MovieMaker Magazine ranks Calgary, Alberta as one of the best places to live and work in film
Before we begin our latest list of the Best Places to Live and Work as a Moviemaker: Some obvious background.
The COVID pandemic continues to rage on two years after the virus landed on American shores, and one of the few silver linings has been a revolution in telecommuting — giving us all more freedom than ever before to live and work where we want, how we want.
The movie industry is no exception. Post-production coordinators are managing workflow between editors and animators from the comfort of their own homes, and the writers’ room may also be a bedroom. Production, however, can’t always be facilitated through Zoom calls. So for on-set crew, producers, and directors, it remains essential to be close to someone yelling “Action!”
Fortunately, there is no shortage of production hubs springing up in cities, big and small, around North America. And a few — like Albuquerque and Atlanta — are even shaping up to rival MovieMaker Best Places to Live and Work as a Moviemaker Hall of Famers Los Angeles and New York. Dozens of other municipalities are nipping at their heels with very attractive tax incentives and infrastructure development, luring more projects to previously overlooked areas.
Let’s dive into the evolving filmmaking landscape across the continent, starting with America’s iconic entertainment capitals. These are the Best Places to Live and Work as a Moviemaker in 2022.
Last year, we declared that the future of this Canadian city looked bright when productions brought in $200 million, and we weren’t lying: that figure jumped to $500 million in 2021. HBO’s The Last of Us, an adaptation of the popular post-apocalyptic video game, shot in the region last fall with star Pedro Pascal (The Mandalorian), and Andrew Garfield was in the area as well to shoot the upcoming HBO series Under The Banner Of Heaven, executive produced by Jason Bateman, Dustin Lance Black, Ron Howard, and Brian Grazer. And the Predator offshoot Skulls shot in the area last spring.
Luke Azevedo, the film commissioner of the Calgary Economic Development office, tells MovieMaker that this film-friendly city “isn’t just a city to make a good living; It’s also a city to make a great life.” Outdoor enthusiasts will appreciate the easily accessible mountains and trails for weekend adventuring in an area known for 333 days of sunshine, as well as the rich culture in the city: It boasts six independent movie theaters, over a dozen museums, many live music venues, and a growing list of film festivals. “We offer an unparalleled variety of locations with the Rocky Mountains, Prairies and Badlands at the doorstep of a thriving, inclusive, and safe urban municipality,” adds Azevedo. He’s also jazzed about continuing to nurture “equity, diversity, and inclusion” within the city’s film scene through collaborations with the Calgary Black Film Festival and Being Black in Calgary, as well as Indigenous partners.

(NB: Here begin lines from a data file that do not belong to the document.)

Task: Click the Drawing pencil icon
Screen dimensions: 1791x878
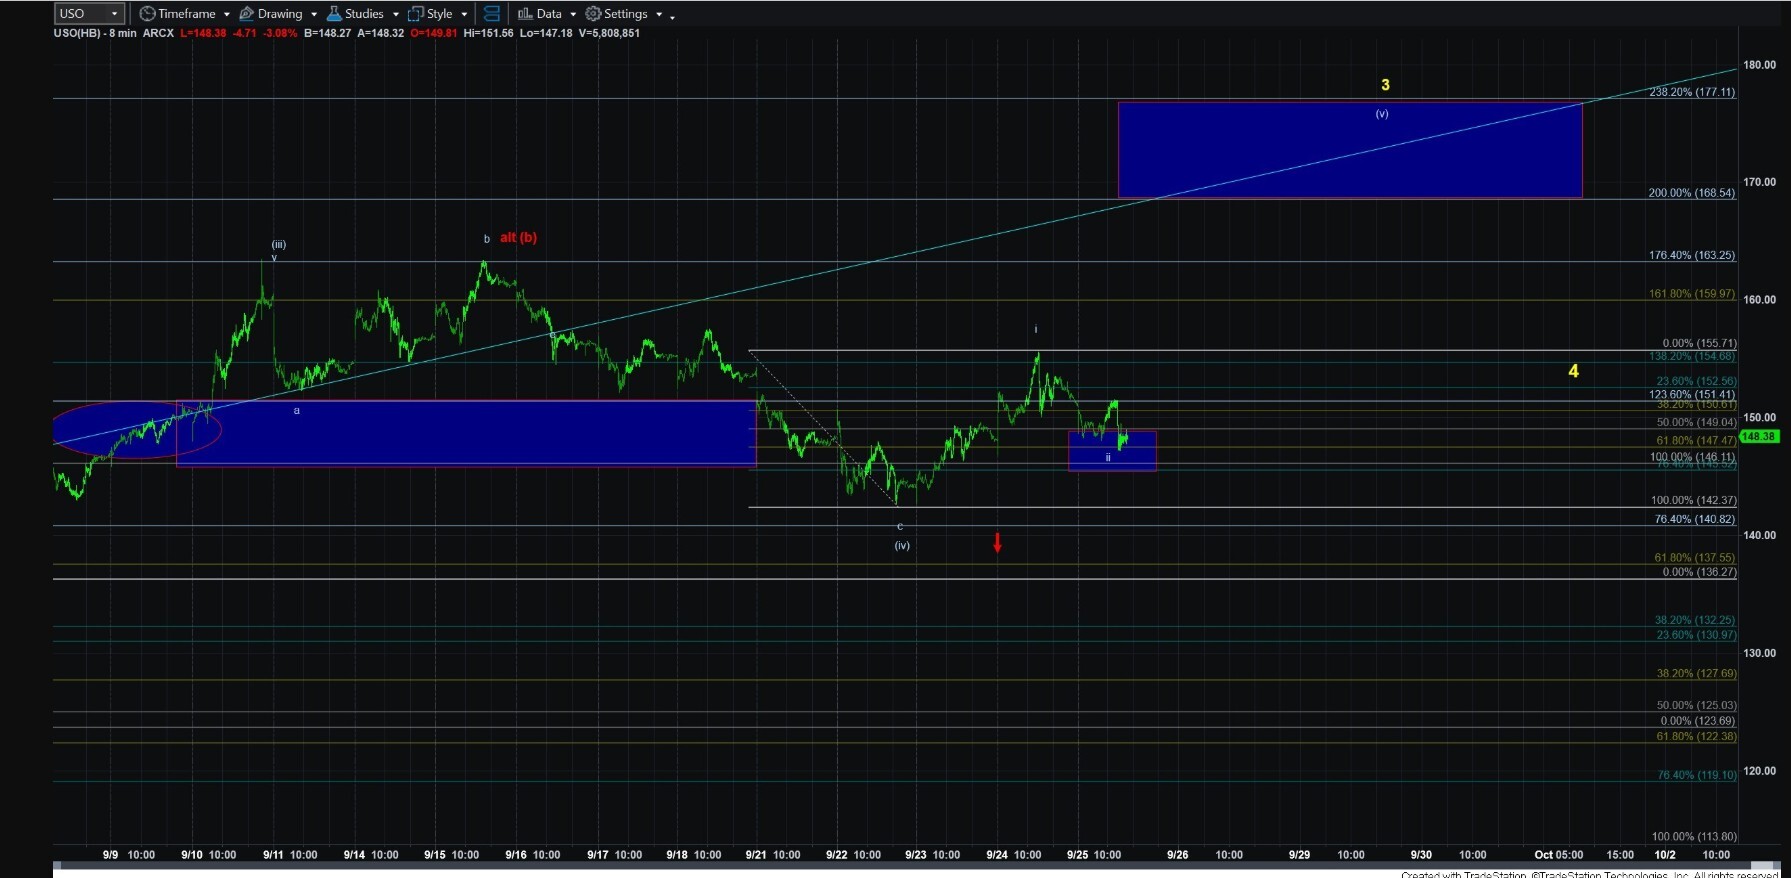Action: point(246,14)
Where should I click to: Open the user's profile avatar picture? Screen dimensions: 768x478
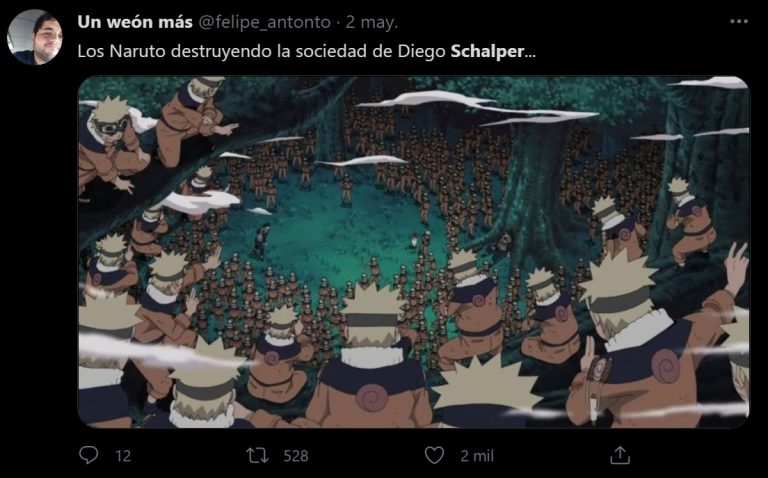coord(35,37)
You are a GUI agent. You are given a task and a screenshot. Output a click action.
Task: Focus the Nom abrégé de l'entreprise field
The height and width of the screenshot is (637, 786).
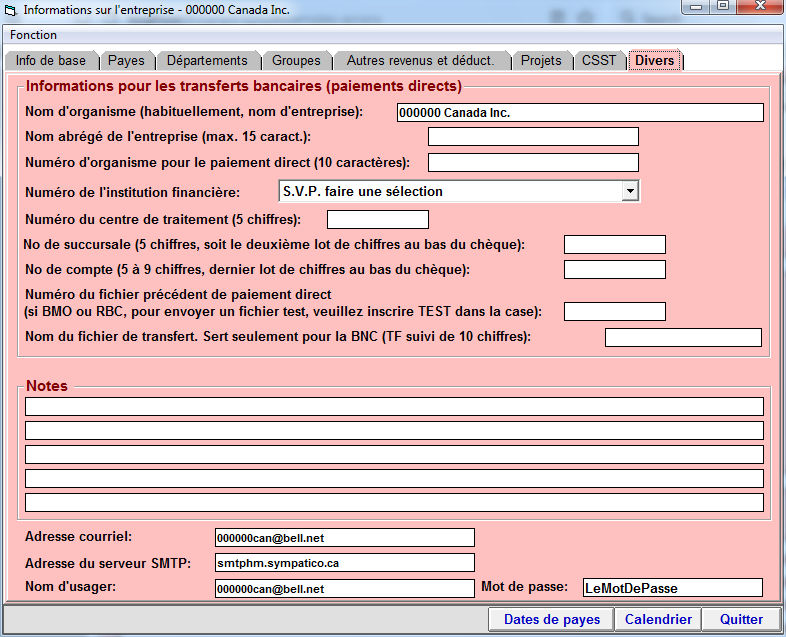coord(532,137)
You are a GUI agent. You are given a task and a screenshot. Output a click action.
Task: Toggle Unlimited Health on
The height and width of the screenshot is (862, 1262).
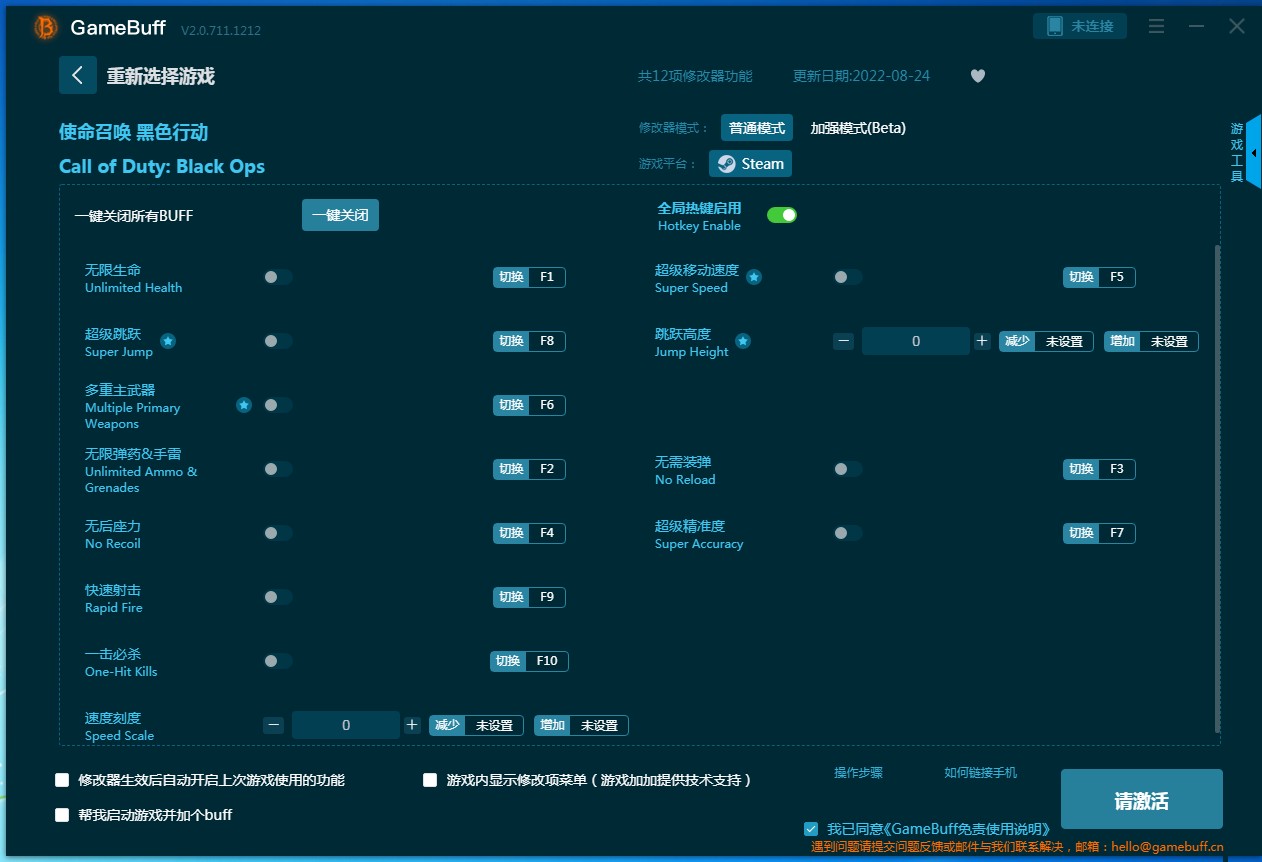click(x=278, y=277)
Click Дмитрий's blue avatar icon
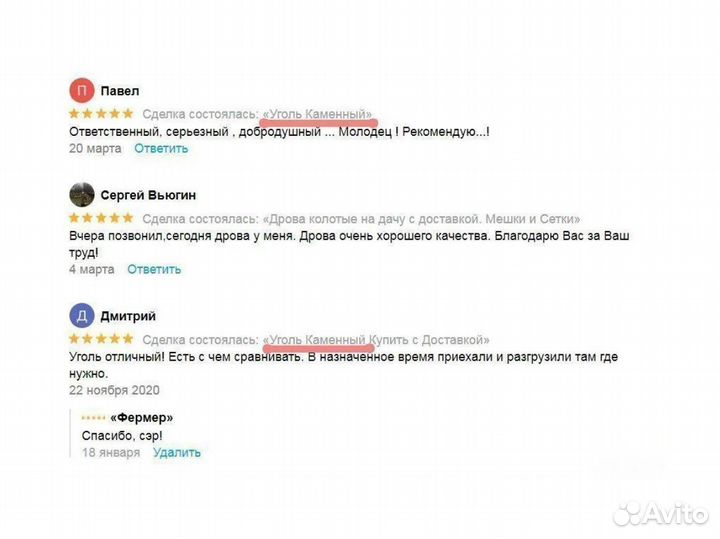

Ron E. Scott, the founder of independent production company Prairie Dog Film + Television, takes advantage of that scenery to shoot the police procedural Tribal. “Growing up in Alberta, I’m thankful to have Calgary close by as it offers many variations for high-production-value locations,” he tells MovieMaker. “With the drama series Tribal, our goal is to tell relevant, ripped-from-the-headlines Indigenous voiced stories that aren’t typically shown on-screen.”
He adds: “Calgary also offers an incredibly diverse landscape that makes it so storytellers have choices. You can go from a busy big city downtown to gorgeous mountain views or sprawling prairies within 30 minutes. Film and TV production has been booming in Alberta, and we are proud to be a Calgary company that facilitates all stages of production, including post-production for its shows in this province.”